» Exercise requirements:
Leave every picture out. Set down all the lines below exactly.

(Material provided begins)

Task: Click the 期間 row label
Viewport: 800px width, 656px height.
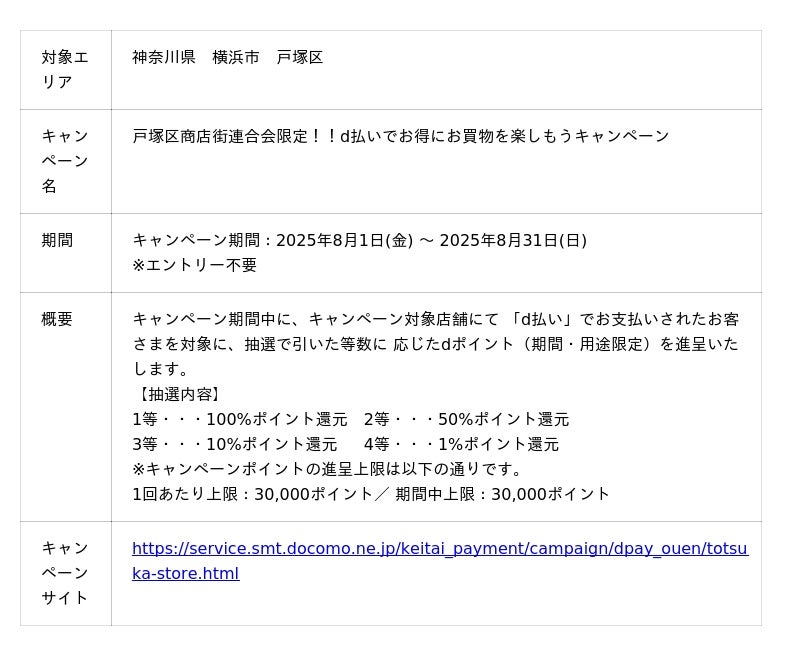Action: [x=57, y=241]
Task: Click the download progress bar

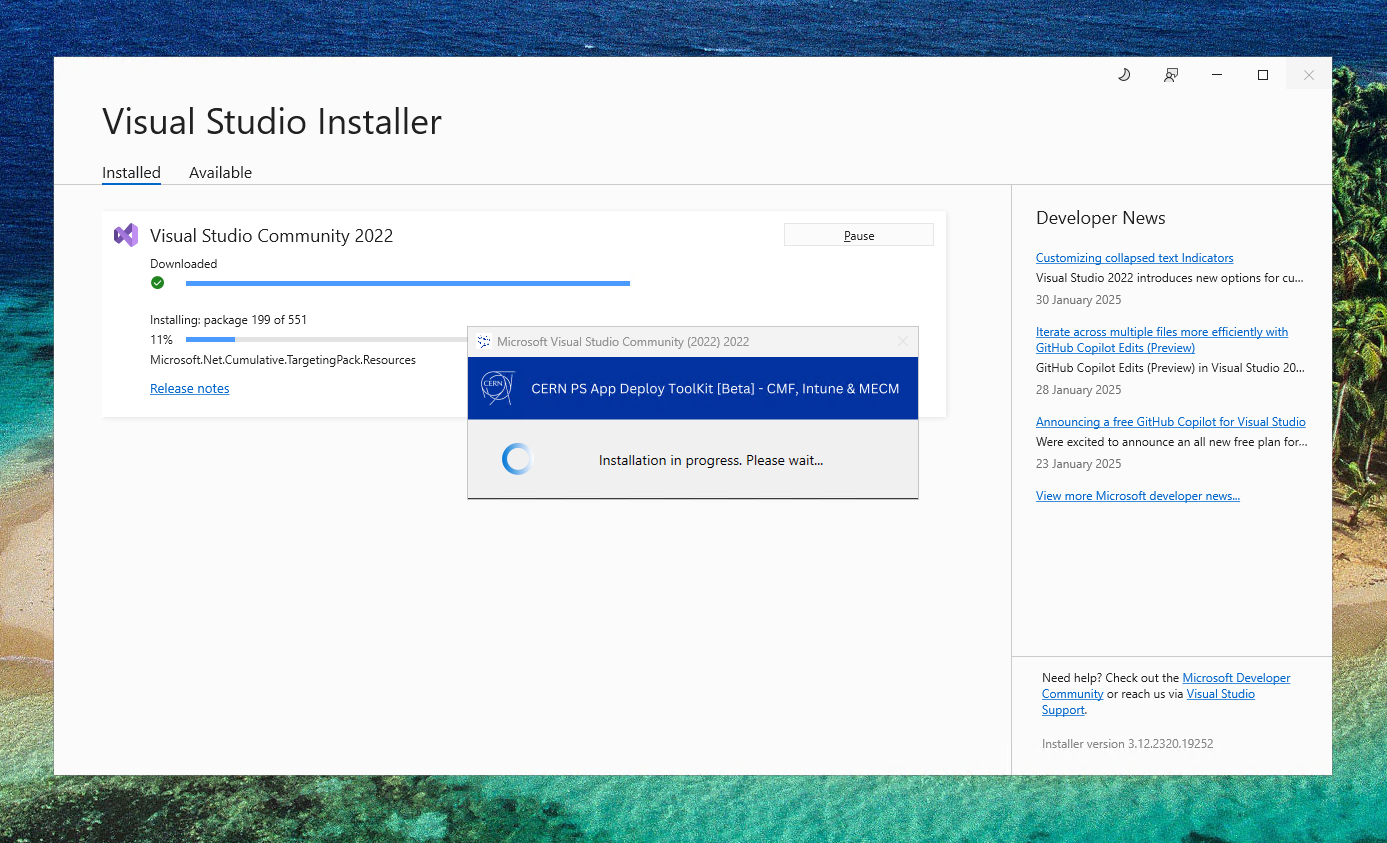Action: click(407, 284)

(Material provided ends)

» Your response:
Task: Click the 期間 row label
Viewport: 800px width, 656px height.
Action: [x=57, y=241]
Task: Click the download progress bar

Action: click(407, 284)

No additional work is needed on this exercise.